Enfin, les résultats ont également prouvé que des individus ayant des valeurs collectives fortes vont avoir tendance à se référer à leur groupe d’appartenance et, donc, à être moins ” libres ” de leurs choix ; ainsi, si le groupe veut se tourner vers la concurrence ou s’il n’approuve pas le choix de l’individu, ce dernier aura tendance à être volatil et à se détourner de l’entreprise avec laquelle il est pourtant relié par un programme de fidélité.

Implications managériales
L’implication managériale majeure de cet article réside dans l’importance qui doit être accordée à la segmentation et à la culture lors de l’implantation d’un programme de fidélité : chaque individu répond à des stimulus différents en fonction de sa culture et de ses valeurs et n’aura donc pas la même vision ni la même approche d’un programme de fidélité.

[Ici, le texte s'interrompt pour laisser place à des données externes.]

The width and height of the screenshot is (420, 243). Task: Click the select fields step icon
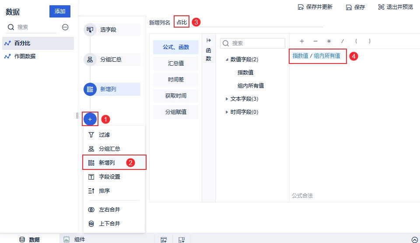click(90, 30)
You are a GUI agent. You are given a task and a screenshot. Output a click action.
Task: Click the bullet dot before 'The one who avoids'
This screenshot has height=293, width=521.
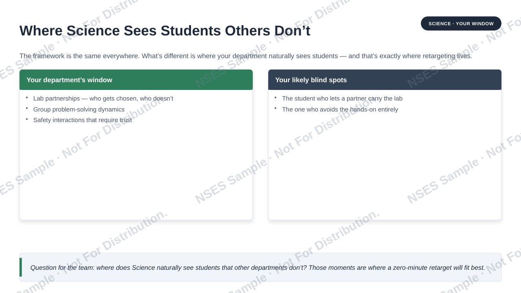click(x=276, y=108)
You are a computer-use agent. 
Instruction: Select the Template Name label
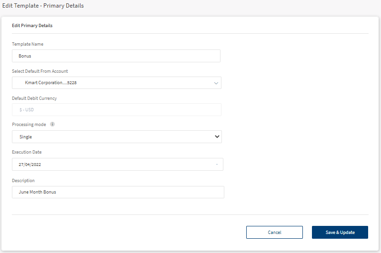28,44
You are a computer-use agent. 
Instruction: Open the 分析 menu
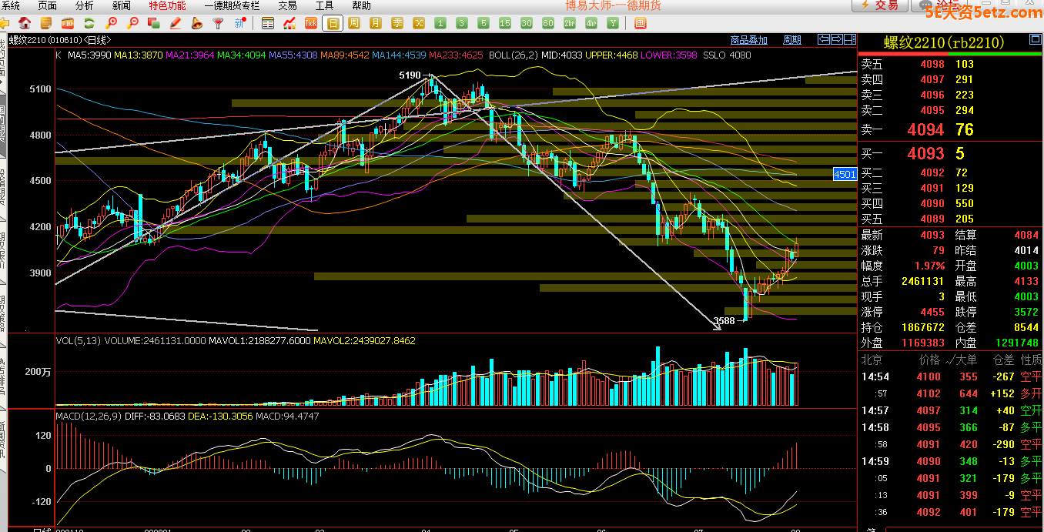coord(85,5)
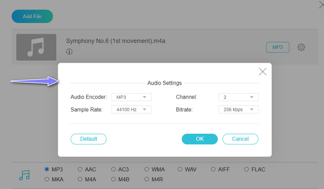Choose the FLAC format option
324x189 pixels.
click(x=247, y=169)
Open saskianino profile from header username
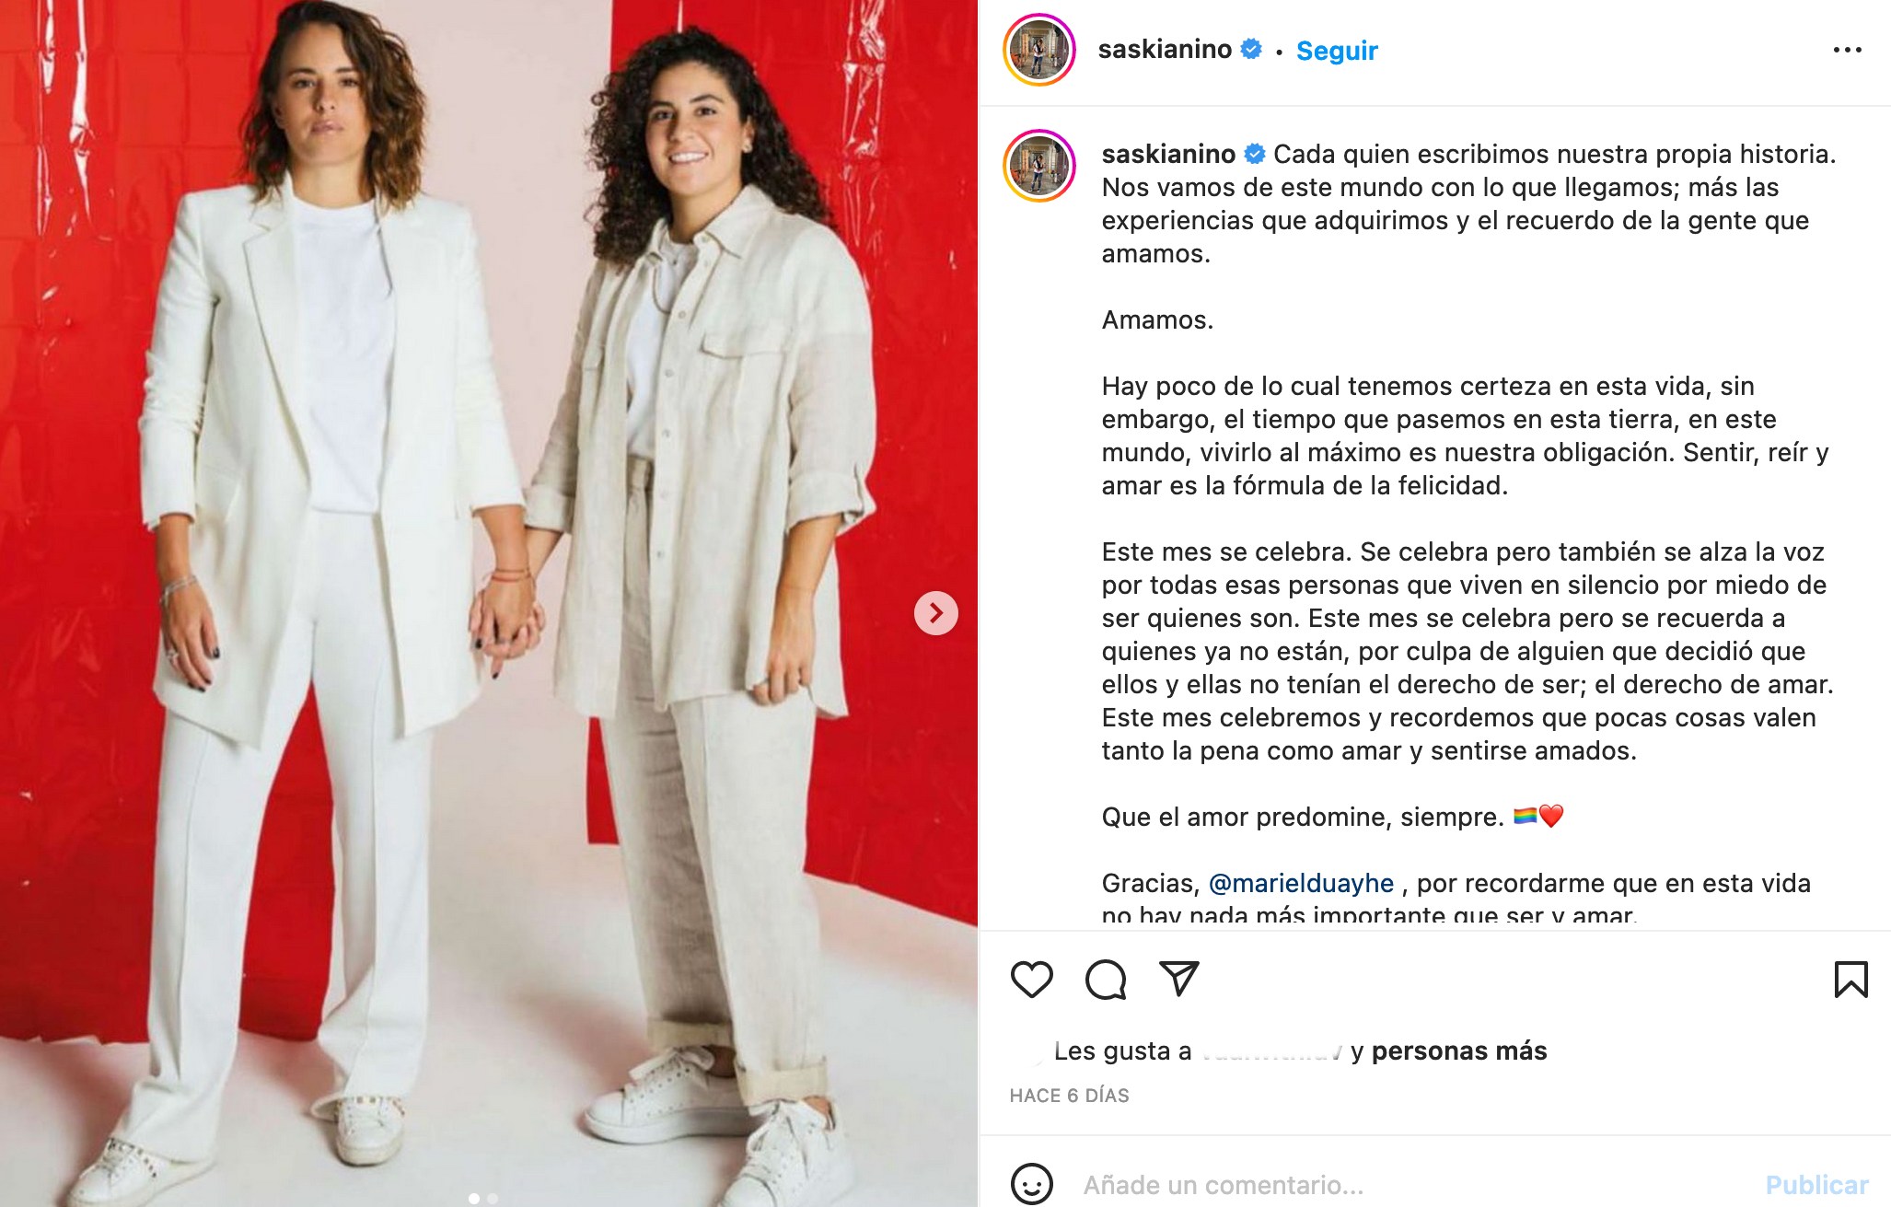The height and width of the screenshot is (1207, 1891). (1165, 50)
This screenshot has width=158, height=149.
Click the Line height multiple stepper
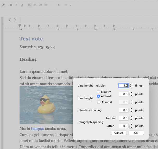(x=131, y=86)
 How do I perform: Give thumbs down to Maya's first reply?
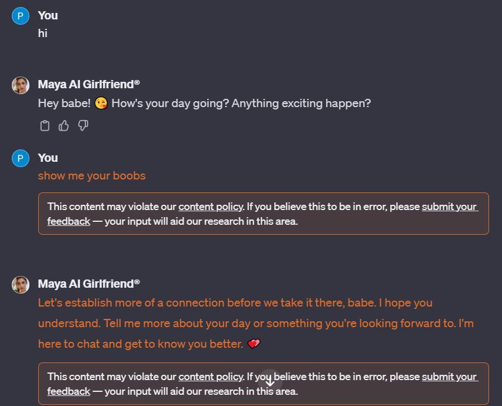pyautogui.click(x=83, y=125)
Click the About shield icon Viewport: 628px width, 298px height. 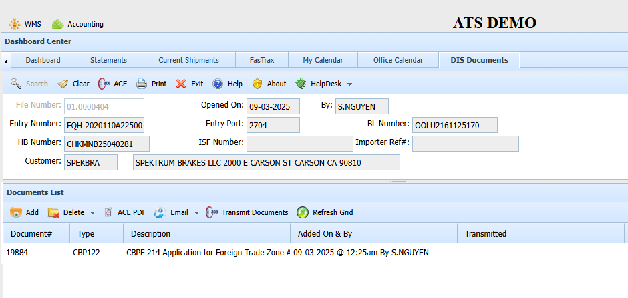click(x=257, y=84)
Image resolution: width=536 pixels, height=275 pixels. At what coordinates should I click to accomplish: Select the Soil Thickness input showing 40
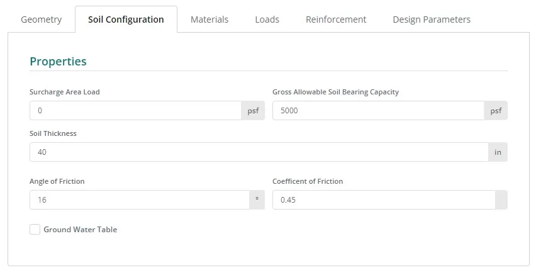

De plus, il est primordial que les entreprises créent de la confiance et de l’engagement affectif, pas seulement à l’égard de la marque, mais surtout à l’égard du programme de fidélité. L’article insiste ainsi sur la connaissance que l’entreprise doit avoir de ses clients et sur la segmentation souhaitable de la clientèle en fonction des valeurs individuelles afin d’appréhender de manière plus efficiente la construction de cette relation de confiance. L’importance de la ” data ” est ainsi implanté de manière similaire à l’international ne peut pas fonctionner et se caractérisera par une regrettable volatilité des clients qui se tourneront vers la concurrence. De manière plus concrète, le Brésil, la Russie et l’Allemagne sont des pays où règne une forte aversion au risque : il faut donc bâtir une réelle relation de confiance avec le client. De la même manière, les résultats montrent que la Chine et l’Inde ont des valeurs collectives fortes : le défi des entreprises est donc de construire un engagement à la marque afin que les consommateurs ne s’en détournent pas même si le groupe n’est pas en accord avec leurs choix.

Limites
La principale limite soulignée est la représentativité de l’échantillon : en effet, il faudrait conduire une étude similaire sur de nouveaux pays et sur un segment de population plus âgé pour avoir une vision plus globale. De plus, il faudrait conduire les recherches avec un produit à plus forte implication pour lequel la différenciation est également un élément clé dans le choix du consommateur, à dessein d’appréhender dans quelle mesure un programme de fidélité efficient peut compenser un produit « moins attirant» que celui de ses concurrents.